:: Problem to solve ::
From the first record to the last, write out each one exactly.

Data to use START

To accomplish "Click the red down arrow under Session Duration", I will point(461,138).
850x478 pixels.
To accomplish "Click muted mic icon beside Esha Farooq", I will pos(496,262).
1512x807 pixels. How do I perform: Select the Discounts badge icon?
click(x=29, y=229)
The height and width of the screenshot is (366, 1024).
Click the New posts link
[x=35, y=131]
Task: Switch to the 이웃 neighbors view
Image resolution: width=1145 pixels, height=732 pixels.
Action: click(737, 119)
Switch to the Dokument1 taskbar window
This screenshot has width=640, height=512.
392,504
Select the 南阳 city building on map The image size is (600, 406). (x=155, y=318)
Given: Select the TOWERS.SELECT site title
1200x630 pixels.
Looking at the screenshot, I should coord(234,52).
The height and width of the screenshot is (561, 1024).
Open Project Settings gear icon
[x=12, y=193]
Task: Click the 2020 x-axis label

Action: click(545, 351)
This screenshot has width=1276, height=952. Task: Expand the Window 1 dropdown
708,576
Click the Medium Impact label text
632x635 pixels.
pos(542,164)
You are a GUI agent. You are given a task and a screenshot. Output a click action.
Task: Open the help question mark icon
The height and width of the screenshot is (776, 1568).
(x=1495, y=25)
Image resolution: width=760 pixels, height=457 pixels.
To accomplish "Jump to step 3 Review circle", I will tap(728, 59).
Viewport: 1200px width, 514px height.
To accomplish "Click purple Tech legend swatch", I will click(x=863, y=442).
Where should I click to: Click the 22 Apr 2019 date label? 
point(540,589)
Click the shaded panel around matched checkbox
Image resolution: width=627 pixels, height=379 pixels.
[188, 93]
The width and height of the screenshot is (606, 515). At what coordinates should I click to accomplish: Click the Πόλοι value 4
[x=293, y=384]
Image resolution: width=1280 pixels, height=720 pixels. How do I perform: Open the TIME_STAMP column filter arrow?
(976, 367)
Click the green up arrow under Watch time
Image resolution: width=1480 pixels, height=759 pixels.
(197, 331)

Data to use END

:: Task result ::
To accomplish "Click the red down arrow under Session Duration", I will point(461,138).
850x478 pixels.
To accomplish "Click muted mic icon beside Esha Farooq", I will pos(496,262).
1512x807 pixels. How do I perform: Select the Discounts badge icon?
click(x=29, y=229)
The height and width of the screenshot is (366, 1024).
Click the New posts link
[x=35, y=131]
Task: Switch to the 이웃 neighbors view
Image resolution: width=1145 pixels, height=732 pixels.
Action: click(737, 119)
Switch to the Dokument1 taskbar window
This screenshot has width=640, height=512.
392,504
Select the 南阳 city building on map The image size is (600, 406). (x=155, y=318)
Given: Select the TOWERS.SELECT site title
1200x630 pixels.
Looking at the screenshot, I should coord(234,52).
The height and width of the screenshot is (561, 1024).
Open Project Settings gear icon
[x=12, y=193]
Task: Click the 2020 x-axis label

Action: click(545, 351)
This screenshot has width=1276, height=952. Task: Expand the Window 1 dropdown
708,576
Click the Medium Impact label text
632x635 pixels.
pos(542,164)
You are a GUI agent. You are given a task and a screenshot. Output a click action.
Task: Open the help question mark icon
The height and width of the screenshot is (776, 1568).
(x=1495, y=25)
Image resolution: width=760 pixels, height=457 pixels.
To accomplish "Jump to step 3 Review circle", I will tap(728, 59).
Viewport: 1200px width, 514px height.
To accomplish "Click purple Tech legend swatch", I will click(x=863, y=442).
Where should I click to: Click the 22 Apr 2019 date label? 
point(540,589)
Click the shaded panel around matched checkbox
Image resolution: width=627 pixels, height=379 pixels.
[188, 93]
The width and height of the screenshot is (606, 515). At what coordinates should I click to accomplish: Click the Πόλοι value 4
[x=293, y=384]
Image resolution: width=1280 pixels, height=720 pixels. How do I perform: Open the TIME_STAMP column filter arrow?
(976, 367)
Click the green up arrow under Watch time
Image resolution: width=1480 pixels, height=759 pixels.
(197, 331)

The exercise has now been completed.